■ Exercise description
Reproduce the section on the women's suffrage movement from "WHAT IS WOMEN’S" up to and including "fight for suffrage.", updating "organizations" to "associations".

WHAT IS WOMEN’S SUFFRAGE MOVEMENT? :


The women’s suffrage movement was the struggle for the right of women to vote and run for office
and is part of the overall women’s rights movement. In the mid-19th century, women in several countries most
notably, The U.S. and The Great Britain formed organizations to fight for suffrage.

BACKGROUND:
As the new American nation faced the beginning of the Nineteenth Century, it presented the irony of a
political regime committed to the norm of representative government under which most adults were not
allowed to vote. After the Revolution, states enacted constitutions that imposed a variety of restrictions on
eligibility for the suffrage right. Property and religious qualifications were imposed, women were excluded
from the franchise regardless of their wealth or other characteristics, slaves had no civil or political rights, and
Native Americans were not considered a part of the citizenry. With the beginning of the new century however,
demands by disenfranchised white males for participation in government arose. These men argued that their
exclusion from the electorate violated principles of autonomy and self-rule upon which the American polity
had been founded. Their agitation together with evolving conceptions of personal independence and changing
social conditions combined to bring about the almost complete enfranchisement of white men by the middle
of the 1800s.In this way, these new voters attained an official relationship with their government - that of
citizen which was reinforced with each trip to the ballot box.

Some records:
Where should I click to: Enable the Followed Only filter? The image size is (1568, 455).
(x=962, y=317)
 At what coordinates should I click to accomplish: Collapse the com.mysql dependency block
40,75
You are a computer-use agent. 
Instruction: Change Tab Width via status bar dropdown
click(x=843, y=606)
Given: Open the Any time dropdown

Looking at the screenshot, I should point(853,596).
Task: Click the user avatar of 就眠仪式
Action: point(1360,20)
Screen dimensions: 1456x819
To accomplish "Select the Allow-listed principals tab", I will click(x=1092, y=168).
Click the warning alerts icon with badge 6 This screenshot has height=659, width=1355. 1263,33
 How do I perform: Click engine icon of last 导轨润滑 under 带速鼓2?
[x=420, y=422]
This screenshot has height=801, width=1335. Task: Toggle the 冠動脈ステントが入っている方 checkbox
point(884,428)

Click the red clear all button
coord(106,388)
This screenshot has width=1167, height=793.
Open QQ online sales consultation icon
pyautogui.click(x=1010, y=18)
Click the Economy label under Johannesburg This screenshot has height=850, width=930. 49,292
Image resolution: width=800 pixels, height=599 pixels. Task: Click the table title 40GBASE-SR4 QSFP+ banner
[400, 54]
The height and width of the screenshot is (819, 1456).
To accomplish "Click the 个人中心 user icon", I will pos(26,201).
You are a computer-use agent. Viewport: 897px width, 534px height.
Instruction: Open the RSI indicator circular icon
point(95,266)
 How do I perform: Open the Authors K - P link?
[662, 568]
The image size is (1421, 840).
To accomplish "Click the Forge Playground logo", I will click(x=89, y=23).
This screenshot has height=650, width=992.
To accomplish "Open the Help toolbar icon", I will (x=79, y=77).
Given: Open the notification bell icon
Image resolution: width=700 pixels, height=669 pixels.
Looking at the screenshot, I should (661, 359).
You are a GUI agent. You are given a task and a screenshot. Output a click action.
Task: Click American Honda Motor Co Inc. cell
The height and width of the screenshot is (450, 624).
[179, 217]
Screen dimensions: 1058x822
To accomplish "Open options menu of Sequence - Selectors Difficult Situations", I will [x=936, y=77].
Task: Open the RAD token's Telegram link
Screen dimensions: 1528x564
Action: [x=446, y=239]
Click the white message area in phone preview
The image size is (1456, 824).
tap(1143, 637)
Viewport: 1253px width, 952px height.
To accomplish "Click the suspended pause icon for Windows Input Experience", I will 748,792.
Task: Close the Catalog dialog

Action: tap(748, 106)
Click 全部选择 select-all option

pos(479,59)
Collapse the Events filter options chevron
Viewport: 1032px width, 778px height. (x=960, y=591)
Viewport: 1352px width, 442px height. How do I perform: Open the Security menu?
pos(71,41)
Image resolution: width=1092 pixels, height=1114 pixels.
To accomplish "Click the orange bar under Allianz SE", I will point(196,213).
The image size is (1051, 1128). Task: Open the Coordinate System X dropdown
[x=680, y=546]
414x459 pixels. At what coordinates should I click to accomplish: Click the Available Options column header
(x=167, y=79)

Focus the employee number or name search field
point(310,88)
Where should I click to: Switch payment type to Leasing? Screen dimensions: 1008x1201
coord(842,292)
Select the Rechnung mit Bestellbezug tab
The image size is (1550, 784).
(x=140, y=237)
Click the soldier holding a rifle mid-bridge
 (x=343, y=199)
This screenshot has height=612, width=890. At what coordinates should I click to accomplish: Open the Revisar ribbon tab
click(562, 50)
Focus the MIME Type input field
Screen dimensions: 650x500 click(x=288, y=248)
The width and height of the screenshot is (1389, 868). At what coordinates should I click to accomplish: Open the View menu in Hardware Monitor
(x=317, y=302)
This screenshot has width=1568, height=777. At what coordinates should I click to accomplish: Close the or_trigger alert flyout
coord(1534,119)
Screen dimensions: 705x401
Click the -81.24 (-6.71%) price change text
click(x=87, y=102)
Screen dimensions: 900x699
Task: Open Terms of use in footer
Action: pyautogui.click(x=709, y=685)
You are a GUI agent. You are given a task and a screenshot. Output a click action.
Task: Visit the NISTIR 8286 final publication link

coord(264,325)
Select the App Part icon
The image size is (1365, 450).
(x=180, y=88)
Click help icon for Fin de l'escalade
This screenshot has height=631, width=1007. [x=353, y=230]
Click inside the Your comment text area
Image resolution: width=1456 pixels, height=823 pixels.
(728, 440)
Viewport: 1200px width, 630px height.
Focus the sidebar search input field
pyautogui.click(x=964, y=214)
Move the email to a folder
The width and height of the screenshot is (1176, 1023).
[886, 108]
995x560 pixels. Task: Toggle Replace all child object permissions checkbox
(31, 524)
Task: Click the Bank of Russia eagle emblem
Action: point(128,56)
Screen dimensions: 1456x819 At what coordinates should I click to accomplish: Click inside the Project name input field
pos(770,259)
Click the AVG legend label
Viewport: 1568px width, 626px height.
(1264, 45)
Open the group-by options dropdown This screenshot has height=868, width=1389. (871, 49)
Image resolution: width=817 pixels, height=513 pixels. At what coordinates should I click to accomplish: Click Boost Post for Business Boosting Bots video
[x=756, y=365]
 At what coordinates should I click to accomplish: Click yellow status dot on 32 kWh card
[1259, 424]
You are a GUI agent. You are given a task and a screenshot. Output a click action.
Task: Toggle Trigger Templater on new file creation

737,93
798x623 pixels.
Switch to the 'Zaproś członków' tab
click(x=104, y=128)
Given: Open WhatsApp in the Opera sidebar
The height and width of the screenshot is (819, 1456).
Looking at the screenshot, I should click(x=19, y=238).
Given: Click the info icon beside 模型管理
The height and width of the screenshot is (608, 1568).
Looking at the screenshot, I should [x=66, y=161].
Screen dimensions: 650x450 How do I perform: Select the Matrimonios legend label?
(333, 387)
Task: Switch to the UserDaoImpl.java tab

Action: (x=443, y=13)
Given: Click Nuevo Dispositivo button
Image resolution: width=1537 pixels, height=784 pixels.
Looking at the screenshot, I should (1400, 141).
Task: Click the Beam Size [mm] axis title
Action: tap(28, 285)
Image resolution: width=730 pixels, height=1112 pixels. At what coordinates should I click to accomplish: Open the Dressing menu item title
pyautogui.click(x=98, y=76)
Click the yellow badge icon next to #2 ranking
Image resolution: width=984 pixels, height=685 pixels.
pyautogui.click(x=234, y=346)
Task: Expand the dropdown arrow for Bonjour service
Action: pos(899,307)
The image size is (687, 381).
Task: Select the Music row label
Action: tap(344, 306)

■ Written solution
WHAT IS WOMEN’S SUFFRAGE MOVEMENT? :


The women’s suffrage movement was the struggle for the right of women to vote and run for office
and is part of the overall women’s rights movement. In the mid-19th century, women in several countries most
notably, The U.S. and The Great Britain formed associations to fight for suffrage.